William C. Greville bought 8 hectares (20 acres), which included the whole bay frontage, for 40 pounds in 1834. The area was dominated during the nineteenth century by the grand estate of Mundarrah Towers. Mundarrah Towers was built for Dr Dickson in the 1860s. Samuel Bennett, who owned Australian Town and Country Journal, one of the most influential newspapers of the day, bought the property and made further grand additions. The Towers was demolished in 1926, to make way for suburban development. The Mundarrah Towers estate occupied the land around Burnie Street overlooking the western end of Clovelly Bay. Mundarrah Street honors this once grand part of Clovelly’s heritage. Between Coogee and Clovelly, on the shores of Gordon’s Bay, stood Cliffbrook, the home built for John Thompson. By the early twentieth century the first governor of the Commonwealth Bank owned this grand mansion which was substantially demolished in 1976. Some of the buildings of the Cliffbrook estate survive today at the corner of Beach and Battery streets. Now controlled by the University of New South Wales, these buildings were until the early 2000s occupied by the Australian Atomic Energy Commission.

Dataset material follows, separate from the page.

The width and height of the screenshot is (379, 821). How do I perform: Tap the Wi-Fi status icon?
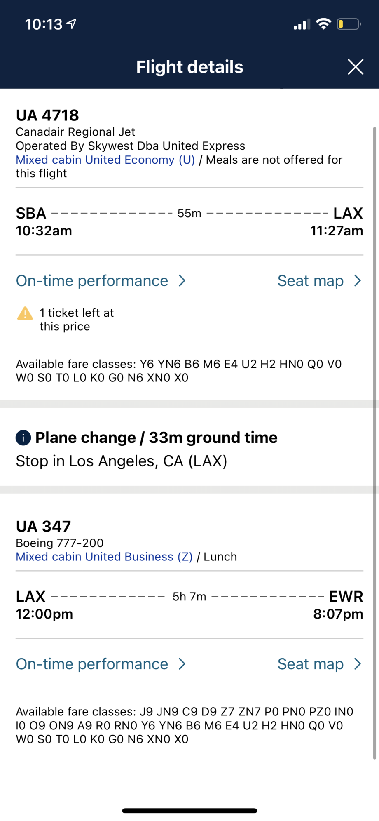324,24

Clovelly Surf Life Saving Club
Between 1871 and 1874, the northern cliff-face of Clovelly Beach, known as Shark Point, was the site of a coastal defence facility excavated from the sandstone to include barracks, a powder magazine and eventually in 1893, a 9.2-inch Mark VI British Armstrong “disappearing” gun. The subterranean barracks and gun emplacement were gradually demolished in the 1960s. This emplacement formed part of three gun emplacements originally designed to protect Sydney Harbour from a supposed Russian seaboard assault. Steel Point Battery

A public infants school was operating in Little Coogee as early as 1897, in the Mission Hall of the Church of England in Varna Street. Eliza McDonnell was the teacher with an average attendance of 76 pupils. Clovelly Public School officially dates from 1913 when the Department of Education provided permanent accommodation for a public school in Arden Street, Clovelly.

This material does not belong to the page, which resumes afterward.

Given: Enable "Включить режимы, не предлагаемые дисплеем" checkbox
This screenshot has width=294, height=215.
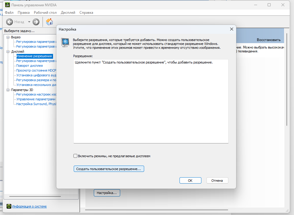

Major subdivisions for domestic housing commenced in earnest in Clovelly in 1909. The local progress association argued that there were 717 houses constructed within metres of the proposed tram route that had not yet been completed. Due to these lobbying efforts, the tram-line to Clovelly was completed between 1912–1913. This allowed Clovelly to continue developing throughout the 1920s. During the Great Depression Randwick Council instituted a scheme to keep unemployed men employed by building concrete foreshores for Clovelly in an attempt to make access to the bay’s foreshores easier for bathers. The Council envisaged an Olympic size swimming pool in the bay, a facility that would also keep local men employed in the worst financial times. It was also planned to build a causeway/scenic road across the entrance to the Bay but wild storms in 1938 dashed hopes of this. The remains of the causeway are still visible at low tide, forming a protective reef. The plans were controversial; the merits of this work are still debated today.